The model, with its high significance levels, suggests that smoking, BMI between 25 and 30 and BMI over 30 are linked to an increase in Systolic Blood Pressure. However, despite this statistical significance, it's important to note that the model explains only a relatively small proportion (approximately 9.73%) of the variability in systolic blood pressure.
# Further reflections
The researchers initially gathered systolic blood pressure data from 500 individuals, which serves as a solid foundational dataset. However, larger sample sizes are required to increase the power of the statistical tests. Especially for identifying smaller effects or differences, larger samples would be advantageous as long as the ratio between groups remains more or less equal.

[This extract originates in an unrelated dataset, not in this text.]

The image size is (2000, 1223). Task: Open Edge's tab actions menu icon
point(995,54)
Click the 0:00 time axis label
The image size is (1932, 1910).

Moreover, it is worth noting that the researchers could have collected additional independent variables to enhance the prediction of the variability in systolic blood pressure based on smoking habits and BMI category. The inclusion of these variables has the potential not only to refine the model but also to account for potential confounding factors that might influence the relationships under investigation. By broadening the scope of variables considered, the study could attain a more comprehensive understanding of the relationship between systolic blood pressure and smoking and BMI. Future research endeavors might benefit from a more extensive data collection approach by including following variables:
- The addition of age as a variable is critical due to its known impact on blood pressure. However, its inclusion might complicate analysis due to potential confounding factors, especially when viewed alongside BMI categories, as the classifications—normal, overweight, or obese—possess different implications for various age groups.
- Similarly, gender is a vital consideration due to its distinct effects on blood pressure. However, including gender could introduce complexities, potentially confounding the study with associations related to both smoking habits and BMI classifications.
- Considering previous medication use is crucial since different medications can affect blood pressure differently.
- Social classes are important too, as they can influence healthcare access and lifestyle.
- Ethnicity is another factor that could be included, recognizing the varied genetic and cultural influences.
- Moreover, the family history of hypertension can also be incorporated as a variable. This is because there might be a genetic link in families that could complicate the connections between other factors, including metabolism, and blood pressure.
The challenge lies in achieving a balance in incorporating these additional factors, considering their potential interactions with the primary factors, smoking, and BMI. Successfully addressing this challenge is essential for enhancing the clarity and interpretation of the study.